Mulheres maiores de 18 anos passaram a ter autorização legal para comprar, portar e usar spray de pimenta como instrumento de defesa pessoal em todo o Brasil. A regra está na Lei 15.474/2026, publicada no Diário Oficial da União de 24 de julho e originada do Projeto de Lei 727/2026, aprovado pelo Senado no fim de junho.

O produto é enquadrado como dispositivo portátil de menor potencial ofensivo. Pela lei, o recipiente deve ter capacidade inferior a 50 ml e ser fabricado à base de oleorresina de capsicum — o princípio ativo da pimenta — ou de outros extratos vegetais autorizados. Substâncias letais ou que provoquem danos permanentes estão proibidas na composição, e as normas técnicas serão definidas pelo Executivo com orientação da Anvisa. Fabricantes que trabalham com oleorresina de capsicum seguem sujeitos às normas do Comando do Exército.

O que a compradora precisa apresentar

A aquisição é condicionada à comprovação de idade mínima de 18 anos, à apresentação de documento oficial de identificação com foto, de comprovante de residência fixa e da inexistência de condenação criminal por crime doloso cometido com violência ou grave ameaça.

Do lado do comércio, os estabelecimentos autorizados ficam obrigados a manter registro das vendas, de modo a permitir a rastreabilidade do produto e a identificação de quem comprou, além de fornecer orientações básicas de uso seguro. O dispositivo é considerado individual e intransferível.

Os vetos e o programa de capacitação

A sanção presidencial derrubou alguns pontos aprovados pelo Congresso. Foram vetados o trecho que estenderia o acesso a adolescentes a partir de 16 anos com autorização dos responsáveis, o porte sem restrições, as sanções administrativas por uso indevido e a obrigação de comunicar perda ou furto do dispositivo à polícia em até 72 horas. O argumento do governo foi que essas exigências recairiam justamente sobre as mulheres que a lei pretende proteger.

A norma também institui o Programa Nacional de Capacitação em Defesa Pessoal, de implantação progressiva e dependente de dotação orçamentária e de parcerias. O programa prevê orientação sobre os limites legais da legítima defesa, conscientização sobre o uso responsável do equipamento e campanhas educativas.

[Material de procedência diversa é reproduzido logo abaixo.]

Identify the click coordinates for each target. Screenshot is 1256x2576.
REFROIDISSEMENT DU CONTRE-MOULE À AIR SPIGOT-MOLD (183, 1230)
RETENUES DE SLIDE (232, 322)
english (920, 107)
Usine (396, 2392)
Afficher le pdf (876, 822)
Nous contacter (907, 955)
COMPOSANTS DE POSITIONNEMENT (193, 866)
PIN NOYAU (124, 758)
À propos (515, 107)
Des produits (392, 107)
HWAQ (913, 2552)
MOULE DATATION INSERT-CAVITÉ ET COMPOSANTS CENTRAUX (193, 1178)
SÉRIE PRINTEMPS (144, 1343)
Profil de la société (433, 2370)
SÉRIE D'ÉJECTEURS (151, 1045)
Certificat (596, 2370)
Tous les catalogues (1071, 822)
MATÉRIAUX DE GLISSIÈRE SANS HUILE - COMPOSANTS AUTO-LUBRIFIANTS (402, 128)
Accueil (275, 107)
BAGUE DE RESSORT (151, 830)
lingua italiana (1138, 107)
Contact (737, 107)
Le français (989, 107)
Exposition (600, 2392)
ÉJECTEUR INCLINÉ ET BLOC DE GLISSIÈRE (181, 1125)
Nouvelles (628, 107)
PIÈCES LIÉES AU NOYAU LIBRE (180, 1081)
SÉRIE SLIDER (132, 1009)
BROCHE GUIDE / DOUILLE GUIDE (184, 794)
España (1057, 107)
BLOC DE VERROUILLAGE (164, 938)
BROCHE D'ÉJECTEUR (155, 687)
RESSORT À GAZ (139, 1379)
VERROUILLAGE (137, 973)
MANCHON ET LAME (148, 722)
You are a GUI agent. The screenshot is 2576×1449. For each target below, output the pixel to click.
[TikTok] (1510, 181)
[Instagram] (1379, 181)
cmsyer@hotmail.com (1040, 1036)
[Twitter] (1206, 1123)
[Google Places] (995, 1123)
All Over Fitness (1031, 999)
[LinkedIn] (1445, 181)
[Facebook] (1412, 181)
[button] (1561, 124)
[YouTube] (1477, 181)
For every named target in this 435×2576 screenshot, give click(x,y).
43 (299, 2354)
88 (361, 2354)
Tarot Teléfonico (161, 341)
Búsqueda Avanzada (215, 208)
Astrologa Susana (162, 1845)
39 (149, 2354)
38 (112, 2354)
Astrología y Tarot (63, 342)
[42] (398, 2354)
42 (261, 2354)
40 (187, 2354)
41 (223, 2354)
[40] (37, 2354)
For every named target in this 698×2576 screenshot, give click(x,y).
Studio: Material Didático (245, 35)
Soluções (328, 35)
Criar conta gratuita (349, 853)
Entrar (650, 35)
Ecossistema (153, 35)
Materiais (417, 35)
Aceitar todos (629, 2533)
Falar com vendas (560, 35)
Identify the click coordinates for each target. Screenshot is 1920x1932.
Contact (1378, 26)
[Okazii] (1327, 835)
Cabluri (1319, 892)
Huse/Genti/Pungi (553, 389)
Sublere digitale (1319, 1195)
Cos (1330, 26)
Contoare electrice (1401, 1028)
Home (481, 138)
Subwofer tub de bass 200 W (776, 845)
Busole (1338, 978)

A discussão do tema no Congresso caminhou junto com o debate sobre violência de gênero no país, num ano em que os registros de feminicídio bateram recorde no Brasil. Especialistas em segurança pública costumam lembrar que o uso do dispositivo não substitui os canais de denúncia e proteção — como o Disque 180 e as medidas protetivas da Lei Maria da Penha — e que o equipamento pode ser ineficaz ou até agravar a situação em cenários de convívio doméstico, principal contexto dos ataques contra mulheres no país.